> _AIM OF THE EXERCISE_
Would you please copy every line below that includes the string "Open"?

> _DATA FOR THIS TASK_

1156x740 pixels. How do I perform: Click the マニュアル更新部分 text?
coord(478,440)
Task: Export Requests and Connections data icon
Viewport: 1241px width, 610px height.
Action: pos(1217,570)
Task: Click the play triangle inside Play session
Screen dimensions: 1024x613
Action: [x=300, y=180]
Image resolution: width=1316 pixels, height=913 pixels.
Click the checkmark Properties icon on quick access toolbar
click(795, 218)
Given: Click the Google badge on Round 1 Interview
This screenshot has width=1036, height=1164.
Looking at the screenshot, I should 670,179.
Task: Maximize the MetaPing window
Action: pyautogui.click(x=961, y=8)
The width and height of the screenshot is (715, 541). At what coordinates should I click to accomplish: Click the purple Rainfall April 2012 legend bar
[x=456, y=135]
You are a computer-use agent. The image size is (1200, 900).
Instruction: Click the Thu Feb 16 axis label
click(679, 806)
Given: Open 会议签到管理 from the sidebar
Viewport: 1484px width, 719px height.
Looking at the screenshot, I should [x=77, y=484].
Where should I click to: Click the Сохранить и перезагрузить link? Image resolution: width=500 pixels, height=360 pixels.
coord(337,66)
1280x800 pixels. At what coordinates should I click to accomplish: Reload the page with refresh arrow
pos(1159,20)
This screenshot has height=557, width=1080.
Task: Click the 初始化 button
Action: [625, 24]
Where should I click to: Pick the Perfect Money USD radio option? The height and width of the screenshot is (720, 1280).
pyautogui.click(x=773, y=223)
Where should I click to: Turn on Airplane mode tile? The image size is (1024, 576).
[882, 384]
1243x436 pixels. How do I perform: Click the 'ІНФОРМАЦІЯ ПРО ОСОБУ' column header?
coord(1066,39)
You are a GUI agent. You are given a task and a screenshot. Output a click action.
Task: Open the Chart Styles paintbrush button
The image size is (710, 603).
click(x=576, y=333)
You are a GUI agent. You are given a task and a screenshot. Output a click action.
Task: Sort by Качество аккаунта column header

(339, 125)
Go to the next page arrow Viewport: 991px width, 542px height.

> _SOLUTION TO THE PROBLEM_
Given: Open 会议签到管理 from the sidebar
Task: Open the Chart Styles paintbrush button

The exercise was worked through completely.